- Opening Delimiter -
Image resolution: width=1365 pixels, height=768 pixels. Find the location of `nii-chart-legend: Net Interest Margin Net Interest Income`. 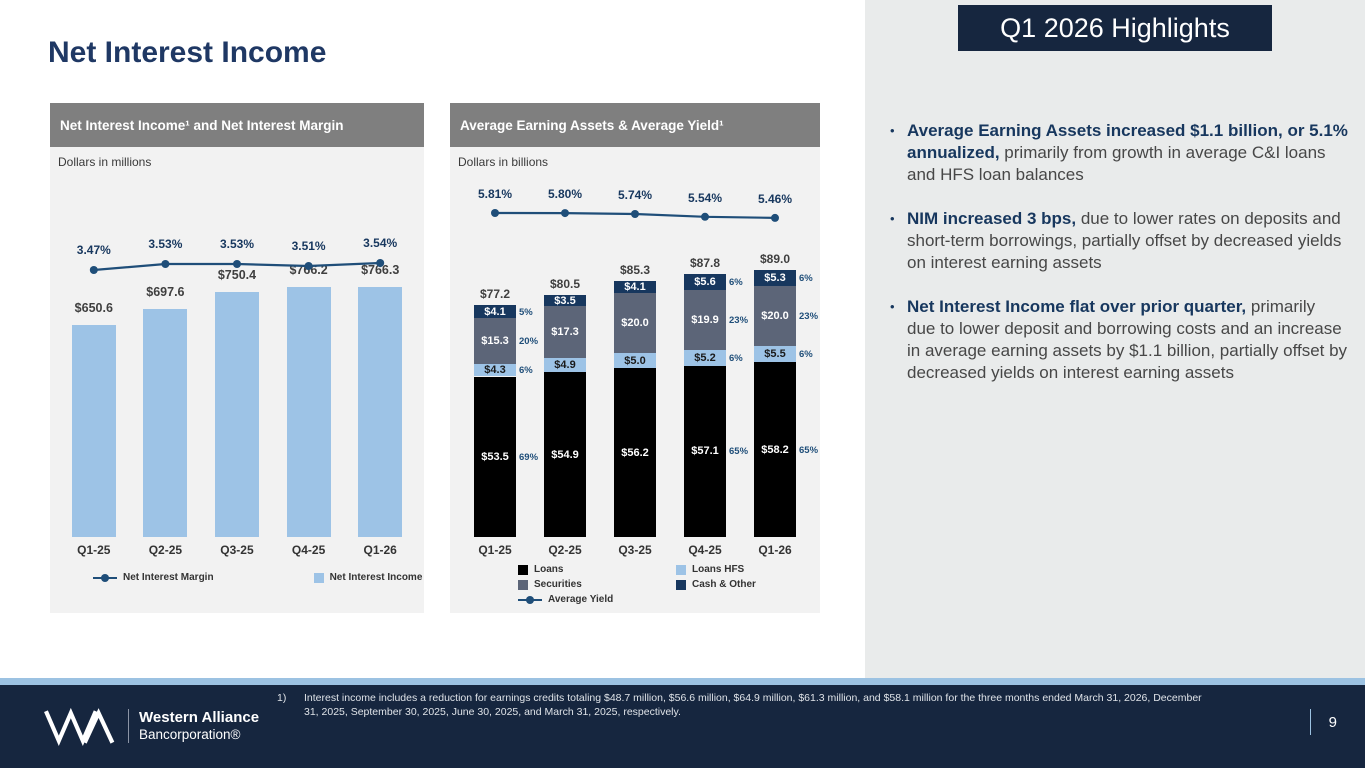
- Closing Delimiter -
- Opening Delimiter -
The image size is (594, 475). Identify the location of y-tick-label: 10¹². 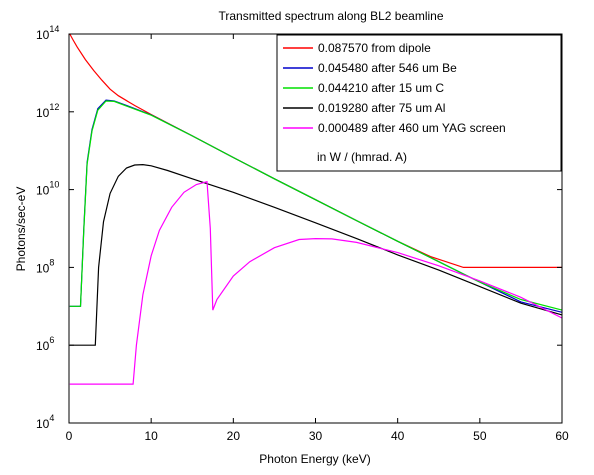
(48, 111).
- Closing Delimiter -
- Opening Delimiter -
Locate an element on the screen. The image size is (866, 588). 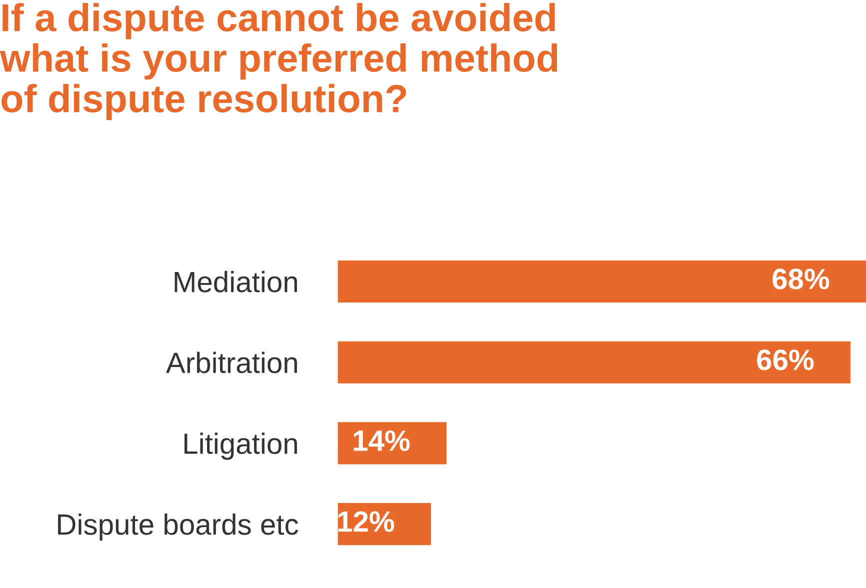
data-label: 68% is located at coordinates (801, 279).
- Closing Delimiter -
Rewrite the lines of the listing starting at the line that contains "Locate an element" and ending at the line that contains "data-label: 68% is", with "screen" changed to "display" and everything else left unchanged. Give only those lines and leave out the pictures.

» **THE ANSWER**
Locate an element on the display. The image size is (866, 588). 
data-label: 68% is located at coordinates (801, 279).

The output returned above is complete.